Extracted records below:

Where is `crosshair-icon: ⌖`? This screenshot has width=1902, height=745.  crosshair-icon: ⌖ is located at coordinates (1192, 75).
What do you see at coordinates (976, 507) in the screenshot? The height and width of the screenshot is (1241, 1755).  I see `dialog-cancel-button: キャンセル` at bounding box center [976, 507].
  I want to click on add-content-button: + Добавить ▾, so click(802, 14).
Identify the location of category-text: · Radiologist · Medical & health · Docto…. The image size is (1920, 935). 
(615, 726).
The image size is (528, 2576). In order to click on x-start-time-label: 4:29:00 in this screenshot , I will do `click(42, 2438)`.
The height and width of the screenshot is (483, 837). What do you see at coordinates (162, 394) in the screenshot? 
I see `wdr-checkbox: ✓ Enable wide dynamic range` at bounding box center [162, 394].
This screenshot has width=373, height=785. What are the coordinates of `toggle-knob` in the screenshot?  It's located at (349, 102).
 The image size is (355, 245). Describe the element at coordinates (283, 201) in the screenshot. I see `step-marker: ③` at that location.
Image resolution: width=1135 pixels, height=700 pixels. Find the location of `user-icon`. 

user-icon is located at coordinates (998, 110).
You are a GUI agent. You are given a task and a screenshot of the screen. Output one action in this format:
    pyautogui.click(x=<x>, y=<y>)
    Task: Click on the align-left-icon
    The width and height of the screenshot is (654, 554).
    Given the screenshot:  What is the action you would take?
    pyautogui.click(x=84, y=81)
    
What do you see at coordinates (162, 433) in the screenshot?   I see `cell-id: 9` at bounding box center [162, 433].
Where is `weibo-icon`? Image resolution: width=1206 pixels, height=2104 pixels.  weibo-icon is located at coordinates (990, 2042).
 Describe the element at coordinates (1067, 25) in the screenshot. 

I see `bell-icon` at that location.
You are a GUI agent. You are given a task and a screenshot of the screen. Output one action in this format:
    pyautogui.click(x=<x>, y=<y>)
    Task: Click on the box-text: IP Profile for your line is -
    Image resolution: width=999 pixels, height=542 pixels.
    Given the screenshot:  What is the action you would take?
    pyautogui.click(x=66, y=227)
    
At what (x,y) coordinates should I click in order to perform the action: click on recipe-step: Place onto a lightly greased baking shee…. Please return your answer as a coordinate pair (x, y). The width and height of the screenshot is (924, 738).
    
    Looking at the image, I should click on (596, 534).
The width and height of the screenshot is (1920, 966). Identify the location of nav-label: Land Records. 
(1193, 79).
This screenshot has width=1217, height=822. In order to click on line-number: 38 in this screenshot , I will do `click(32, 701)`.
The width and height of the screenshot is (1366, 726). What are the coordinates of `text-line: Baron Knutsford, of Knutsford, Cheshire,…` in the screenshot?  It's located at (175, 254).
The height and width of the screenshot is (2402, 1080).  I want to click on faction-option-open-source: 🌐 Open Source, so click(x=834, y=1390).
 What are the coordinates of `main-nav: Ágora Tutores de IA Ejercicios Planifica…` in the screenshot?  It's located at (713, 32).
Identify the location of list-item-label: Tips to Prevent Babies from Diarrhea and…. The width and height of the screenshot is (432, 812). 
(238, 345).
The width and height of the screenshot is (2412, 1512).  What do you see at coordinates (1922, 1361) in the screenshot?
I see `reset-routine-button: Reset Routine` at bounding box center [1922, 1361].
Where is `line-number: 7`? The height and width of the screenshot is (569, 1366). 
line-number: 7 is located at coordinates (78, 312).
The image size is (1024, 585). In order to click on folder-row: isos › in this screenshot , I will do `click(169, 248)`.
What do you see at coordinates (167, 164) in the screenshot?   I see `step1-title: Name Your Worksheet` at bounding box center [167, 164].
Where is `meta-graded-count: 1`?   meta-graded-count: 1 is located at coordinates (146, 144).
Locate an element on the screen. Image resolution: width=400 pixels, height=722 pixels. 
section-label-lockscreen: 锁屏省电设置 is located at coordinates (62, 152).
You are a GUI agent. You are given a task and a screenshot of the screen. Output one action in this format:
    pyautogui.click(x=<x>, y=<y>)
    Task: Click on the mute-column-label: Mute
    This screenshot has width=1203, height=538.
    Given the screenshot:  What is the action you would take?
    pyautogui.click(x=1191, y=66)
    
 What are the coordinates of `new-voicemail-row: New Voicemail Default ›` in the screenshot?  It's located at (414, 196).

End of Extracted records.

● **Exercise goal**
Convert every line of the stored data above into a JSON list of strings, one string per line, and leave out the blank lines.

● **Response below**
[
  "Where is `crosshair-icon: ⌖`? This screenshot has width=1902, height=745.  crosshair-icon: ⌖ is located at coordinates (1192, 75).",
  "What do you see at coordinates (976, 507) in the screenshot? The height and width of the screenshot is (1241, 1755).  I see `dialog-cancel-button: キャンセル` at bounding box center [976, 507].",
  "  I want to click on add-content-button: + Добавить ▾, so click(802, 14).",
  "Identify the location of category-text: · Radiologist · Medical & health · Docto…. The image size is (1920, 935). ",
  "(615, 726).",
  "The image size is (528, 2576). In order to click on x-start-time-label: 4:29:00 in this screenshot , I will do `click(42, 2438)`.",
  "The height and width of the screenshot is (483, 837). What do you see at coordinates (162, 394) in the screenshot? ",
  "I see `wdr-checkbox: ✓ Enable wide dynamic range` at bounding box center [162, 394].",
  "This screenshot has width=373, height=785. What are the coordinates of `toggle-knob` in the screenshot?  It's located at (349, 102).",
  " The image size is (355, 245). Describe the element at coordinates (283, 201) in the screenshot. I see `step-marker: ③` at that location.",
  "Image resolution: width=1135 pixels, height=700 pixels. Find the location of `user-icon`. ",
  "user-icon is located at coordinates (998, 110).",
  "You are a GUI agent. You are given a task and a screenshot of the screen. Output one action in this format:",
  "    pyautogui.click(x=<x>, y=<y>)",
  "    Task: Click on the align-left-icon",
  "    The width and height of the screenshot is (654, 554).",
  "    Given the screenshot:  What is the action you would take?",
  "    pyautogui.click(x=84, y=81)",
  "What do you see at coordinates (162, 433) in the screenshot?   I see `cell-id: 9` at bounding box center [162, 433].",
  "Where is `weibo-icon`? Image resolution: width=1206 pixels, height=2104 pixels.  weibo-icon is located at coordinates (990, 2042).",
  " Describe the element at coordinates (1067, 25) in the screenshot. ",
  "I see `bell-icon` at that location.",
  "You are a GUI agent. You are given a task and a screenshot of the screen. Output one action in this format:",
  "    pyautogui.click(x=<x>, y=<y>)",
  "    Task: Click on the box-text: IP Profile for your line is -",
  "    Image resolution: width=999 pixels, height=542 pixels.",
  "    Given the screenshot:  What is the action you would take?",
  "    pyautogui.click(x=66, y=227)",
  "At what (x,y) coordinates should I click in order to perform the action: click on recipe-step: Place onto a lightly greased baking shee…. Please return your answer as a coordinate pair (x, y). The width and height of the screenshot is (924, 738).",
  "    Looking at the image, I should click on (596, 534).",
  "The width and height of the screenshot is (1920, 966). Identify the location of nav-label: Land Records. ",
  "(1193, 79).",
  "This screenshot has width=1217, height=822. In order to click on line-number: 38 in this screenshot , I will do `click(32, 701)`.",
  "The width and height of the screenshot is (1366, 726). What are the coordinates of `text-line: Baron Knutsford, of Knutsford, Cheshire,…` in the screenshot?  It's located at (175, 254).",
  "The height and width of the screenshot is (2402, 1080).  I want to click on faction-option-open-source: 🌐 Open Source, so click(x=834, y=1390).",
  " What are the coordinates of `main-nav: Ágora Tutores de IA Ejercicios Planifica…` in the screenshot?  It's located at (713, 32).",
  "Identify the location of list-item-label: Tips to Prevent Babies from Diarrhea and…. The width and height of the screenshot is (432, 812). ",
  "(238, 345).",
  "The width and height of the screenshot is (2412, 1512).  What do you see at coordinates (1922, 1361) in the screenshot?",
  "I see `reset-routine-button: Reset Routine` at bounding box center [1922, 1361].",
  "Where is `line-number: 7`? The height and width of the screenshot is (569, 1366). ",
  "line-number: 7 is located at coordinates (78, 312).",
  "The image size is (1024, 585). In order to click on folder-row: isos › in this screenshot , I will do `click(169, 248)`.",
  "What do you see at coordinates (167, 164) in the screenshot?   I see `step1-title: Name Your Worksheet` at bounding box center [167, 164].",
  "Where is `meta-graded-count: 1`?   meta-graded-count: 1 is located at coordinates (146, 144).",
  "Locate an element on the screen. Image resolution: width=400 pixels, height=722 pixels. ",
  "section-label-lockscreen: 锁屏省电设置 is located at coordinates (62, 152).",
  "You are a GUI agent. You are given a task and a screenshot of the screen. Output one action in this format:",
  "    pyautogui.click(x=<x>, y=<y>)",
  "    Task: Click on the mute-column-label: Mute",
  "    This screenshot has width=1203, height=538.",
  "    Given the screenshot:  What is the action you would take?",
  "    pyautogui.click(x=1191, y=66)",
  " What are the coordinates of `new-voicemail-row: New Voicemail Default ›` in the screenshot?  It's located at (414, 196)."
]